-- BEGIN Given passage --
That's the kind of thing I'm looking for. For war-games scenery the priority was durability-with-handling so you would lay down a thick layer of white glue (or some superglue) and put the scenic materials on top. For railroading I gather that precision and placement is priority so it's recommended to place all the materials exactly where you want them and then fix them in place. Is that correct?


----------



## CTValleyRR (Jul 26, 2014)

There is no set formula; a wide variety of mixes will work.

I mix 1 part acrylic matte medium (available at art supply stores or on-line) with 4 parts distilled or filtered water, and add 1 drop of dishwashing liquid per cup of solution. With this mix, it should be left to sit overnight, as the dishwashing liquid makes the talc come out of the solution. Pour off the adhesive mixture and discard the talc sludge.

For large areas, i use a mister (aim OVER the area and let the mist settle on it, aiming at thd scenery will scatter your materials everywhere). I prewet with 35% alcohol solution (the 70% stuff, diluted 50% with distilled or filtered water. For smaller areas, use a pipette.

As far as colors, the wetting and gluing does darken it slightly, but not objectionably so.


----------



## sjm9911 (Dec 20, 2012)

I've used white glue, diluted as said and full strength. I use the shop vac after it dries to see if anything is loose then reglue as needed. Shop vac with panyhose over the end is also a good way to find small screws that may have come out of locos. Or dropped on the layout! Dont over think it.


----------
-- END Given passage --
> [Objective 1]
Answer these about the scenery-gluing thread:
(a) For war-games scenery, what was laid down before the scenic materials went on top?
(b) What ratio of acrylic matte medium to water does CTValleyRR use?
(c) What tool does sjm9911 use after the glue dries to check whether anything is loose?
> [Objective 2]
Reproduce the part of the scenery-gluing thread that opens with the words containing "That's the kind" and closes with "Is that correct?".
The lines after this come from a separate source, not from this thread.
-- BEGIN Information provided --
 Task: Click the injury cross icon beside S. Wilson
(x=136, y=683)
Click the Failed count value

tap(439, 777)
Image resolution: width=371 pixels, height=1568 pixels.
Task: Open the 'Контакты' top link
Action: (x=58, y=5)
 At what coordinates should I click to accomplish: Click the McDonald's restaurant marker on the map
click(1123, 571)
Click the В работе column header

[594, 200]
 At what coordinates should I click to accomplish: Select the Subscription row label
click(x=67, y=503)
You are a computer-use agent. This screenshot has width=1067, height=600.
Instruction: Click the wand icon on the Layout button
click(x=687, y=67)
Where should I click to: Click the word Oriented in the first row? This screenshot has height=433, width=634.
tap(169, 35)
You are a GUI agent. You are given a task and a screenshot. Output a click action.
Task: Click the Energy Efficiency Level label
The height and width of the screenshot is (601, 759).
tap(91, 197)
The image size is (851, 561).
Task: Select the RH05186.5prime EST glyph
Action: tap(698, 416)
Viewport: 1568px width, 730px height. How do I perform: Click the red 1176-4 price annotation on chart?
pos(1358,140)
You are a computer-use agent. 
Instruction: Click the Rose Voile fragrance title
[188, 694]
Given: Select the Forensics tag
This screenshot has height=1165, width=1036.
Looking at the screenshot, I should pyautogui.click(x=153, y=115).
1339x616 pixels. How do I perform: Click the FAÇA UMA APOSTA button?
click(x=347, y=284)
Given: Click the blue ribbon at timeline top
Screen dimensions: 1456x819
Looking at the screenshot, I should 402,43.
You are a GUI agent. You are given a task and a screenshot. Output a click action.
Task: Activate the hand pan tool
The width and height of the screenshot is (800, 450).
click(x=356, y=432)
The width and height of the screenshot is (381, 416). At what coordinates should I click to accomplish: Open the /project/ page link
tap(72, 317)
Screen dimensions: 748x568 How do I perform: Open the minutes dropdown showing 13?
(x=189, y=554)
-- END Information provided --
> [Exercise result 1]
(a) A thick layer of white glue (or some superglue).
(b) 1 part acrylic matte medium to 4 parts distilled or filtered water.
(c) A shop vac.

> [Exercise result 2]
That's the kind of thing I'm looking for. For war-games scenery the priority was durability-with-handling so you would lay down a thick layer of white glue (or some superglue) and put the scenic materials on top. For railroading I gather that precision and placement is priority so it's recommended to place all the materials exactly where you want them and then fix them in place. Is that correct?